Sobeys sales soar in Q4, Voilà launches
Higher private brand penetration played a part in Sobeys Inc.’s double-digit jumps in same-store sales and gross margin for its fourth quarter, ended May 2.
The Canadian retailer is owned by Empire Co., posting a fourth quarter same-store sales lift (excluding fuel) of 18%, year over year. The company recorded adjusted net earnings of $181.2 million ($0.67 per diluted share) compared to $126.5 million ($0.46 per diluted share) last year, an increase of 43.2%.
Gross margin for the quarter increased to 25.9% from 25.4% last year. The increase was primarily a result of category reset benefits, the effect of COVID-19 sales mix changes between banners, a less promotional environment and higher private label penetration, per the retailer’s reporting.
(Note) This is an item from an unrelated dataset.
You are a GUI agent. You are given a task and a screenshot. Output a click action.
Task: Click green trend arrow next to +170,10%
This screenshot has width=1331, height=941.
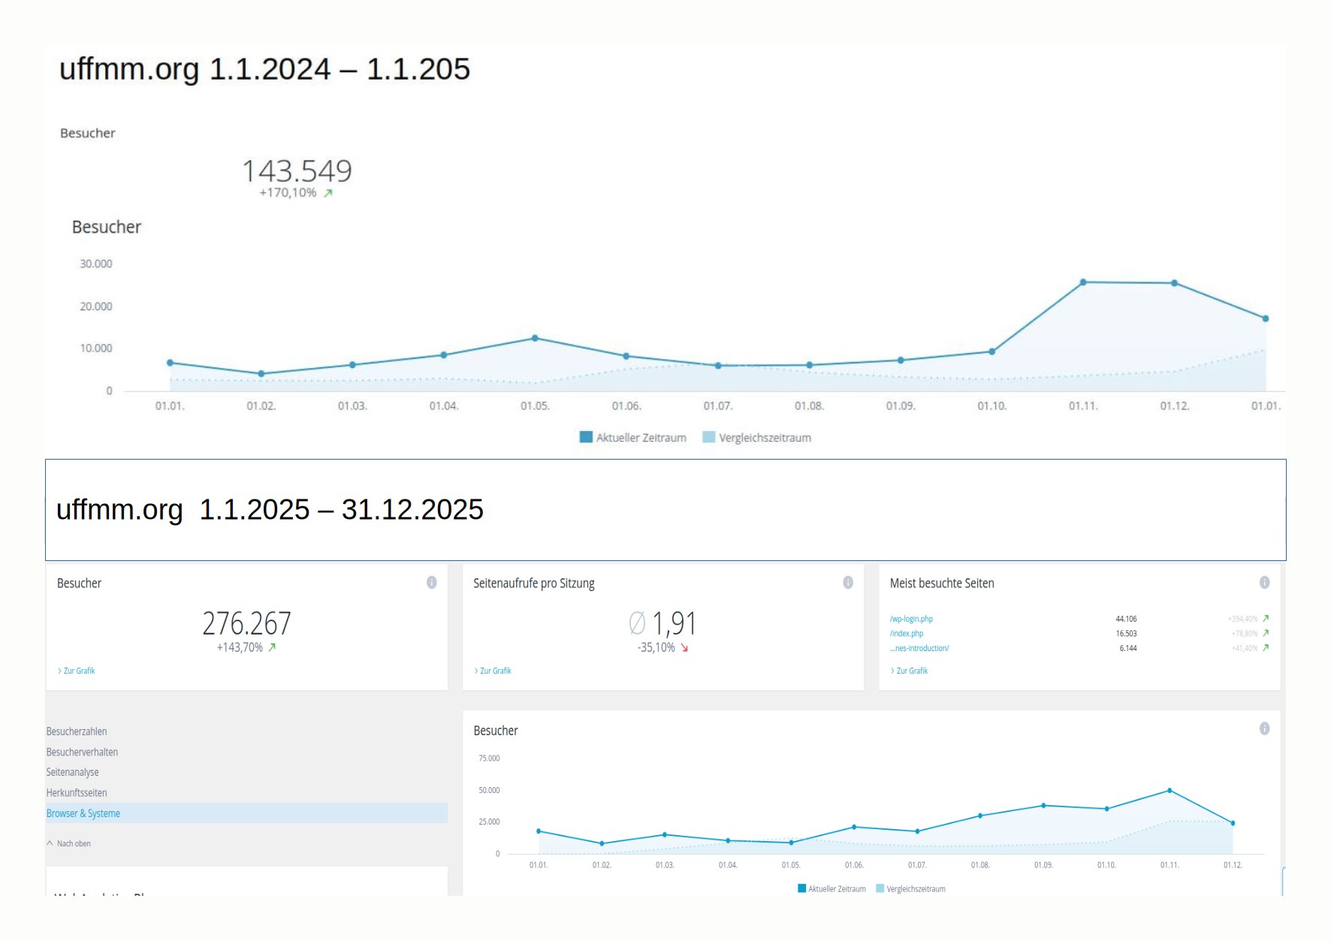click(x=328, y=193)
“This is one of our proudest quarters in Empire’s 113 year history,” said Michael Medline, president and CEO, Empire. “Our 127,000 teammates across the country gave their all to keep our customers safe and healthy and our grocery shelves stocked during the unprecedented coronavirus pandemic. Due to their herculean efforts, our company saw significant market share increases. Our team has also surpassed our Project Sunrise turnaround targets. This three-year transformation is one of the most significant turnarounds in Canadian retail history."